*STATED EXERCISE*.
Turn everything from the start of the data down to the line containing "(x=49, y=21)" into a Markdown table with the columns Row and Text. Skip blank lines and leave the pictures out.

*RECORDS SHOWN*.

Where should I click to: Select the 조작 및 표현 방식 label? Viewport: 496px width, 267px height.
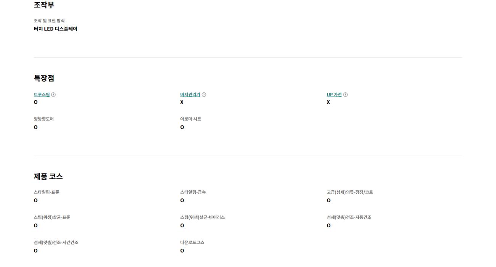(x=49, y=21)
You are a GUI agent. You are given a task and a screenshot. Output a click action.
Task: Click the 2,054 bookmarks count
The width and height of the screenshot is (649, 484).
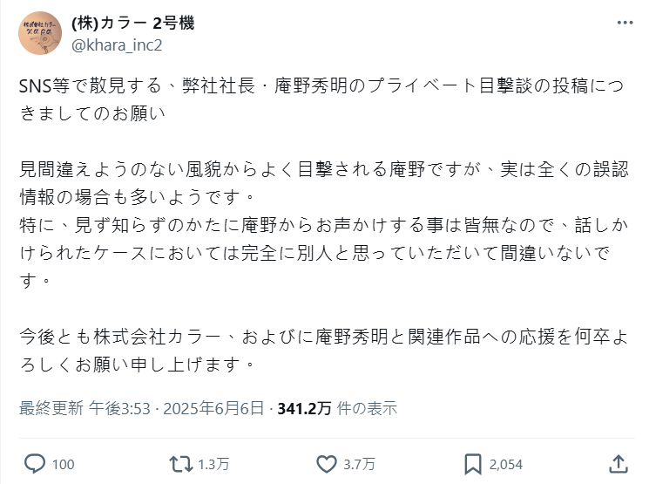click(x=504, y=464)
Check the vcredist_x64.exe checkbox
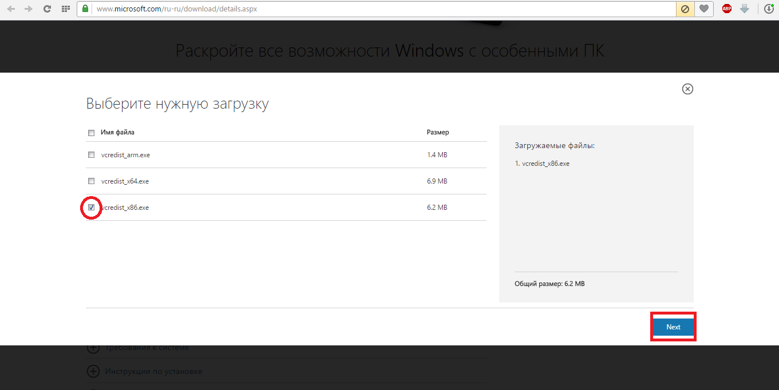The image size is (779, 390). pos(92,181)
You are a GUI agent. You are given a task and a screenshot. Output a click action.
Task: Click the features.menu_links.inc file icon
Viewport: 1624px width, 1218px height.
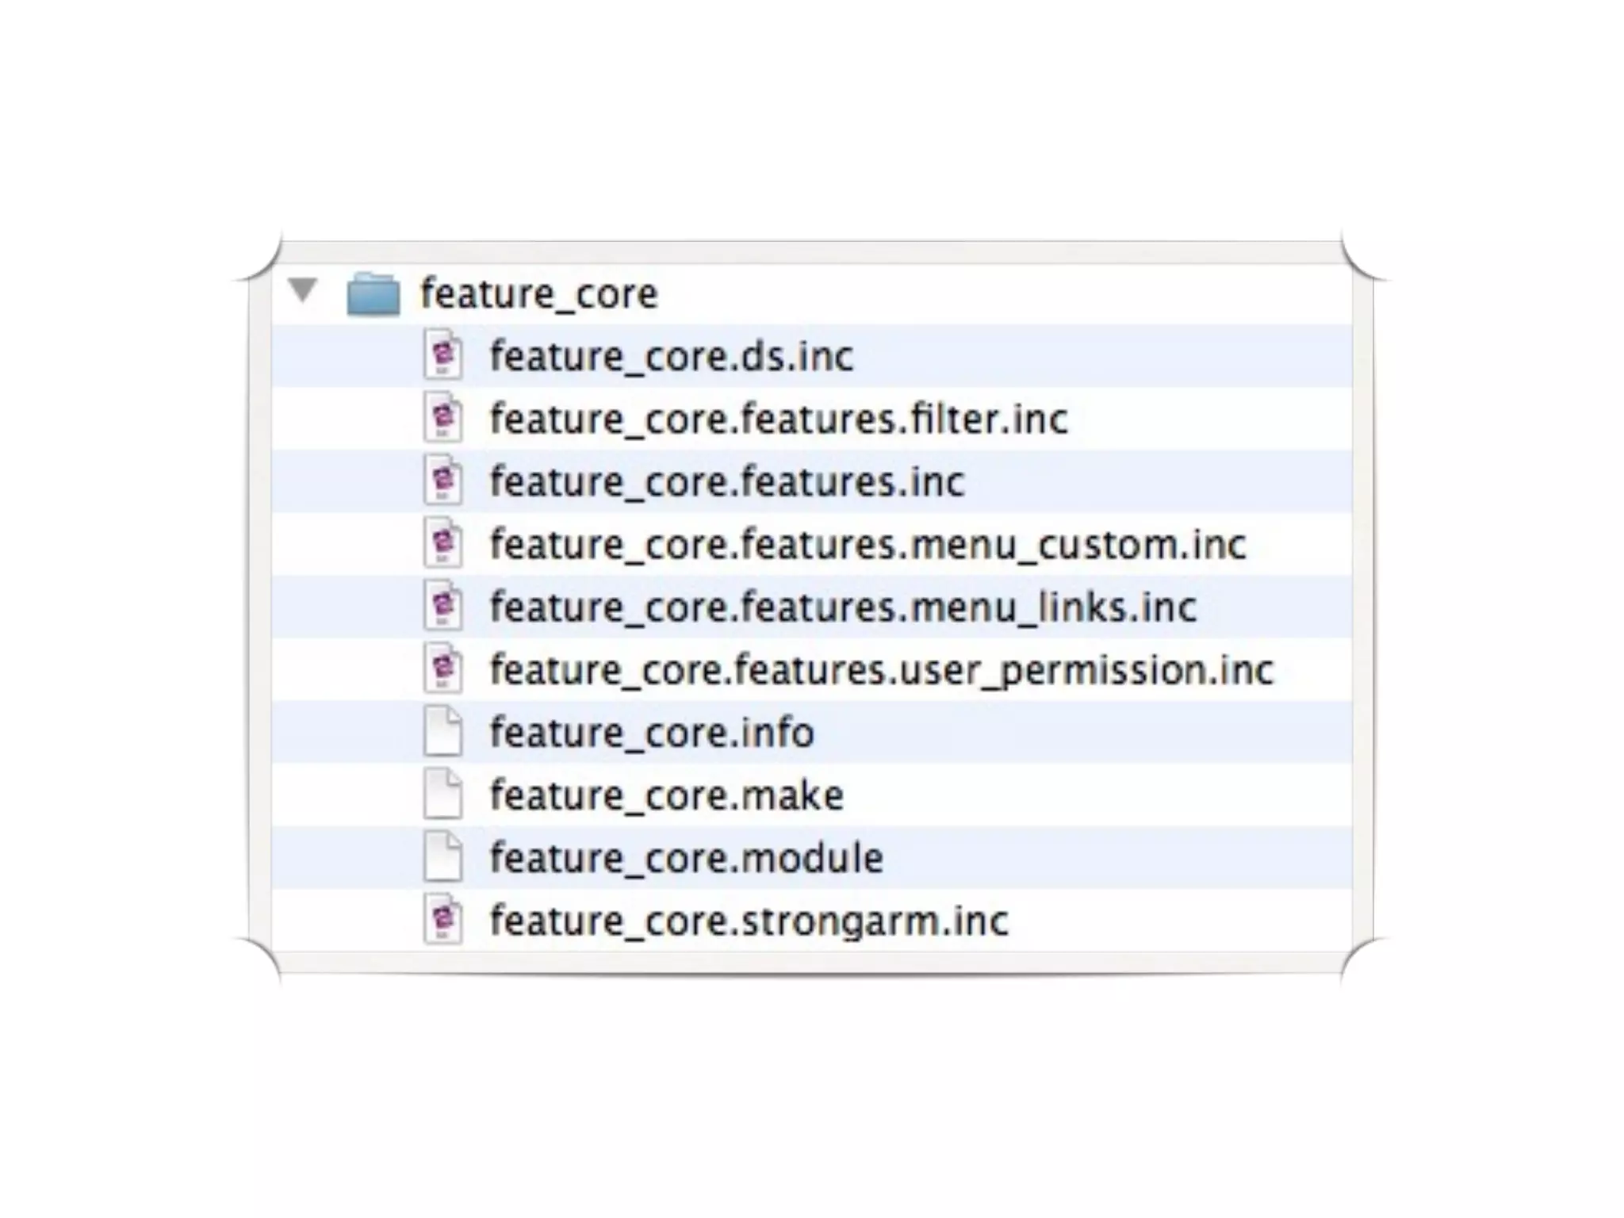coord(442,606)
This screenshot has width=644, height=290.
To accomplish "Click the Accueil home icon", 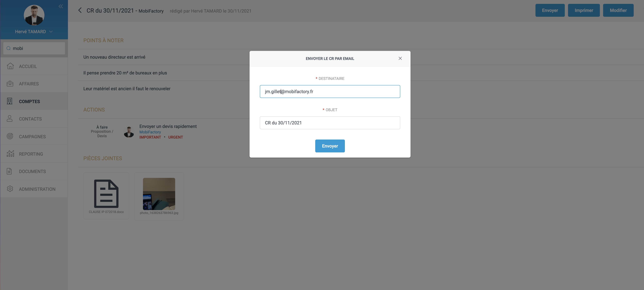I will [10, 66].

*CORRECT RESPONSE*.
| Row | Text |
|---|---|
| 1 | Where should I click to: Select the 조작 및 표현 방식 label? Viewport: 496px width, 267px height. |
| 2 | (x=49, y=21) |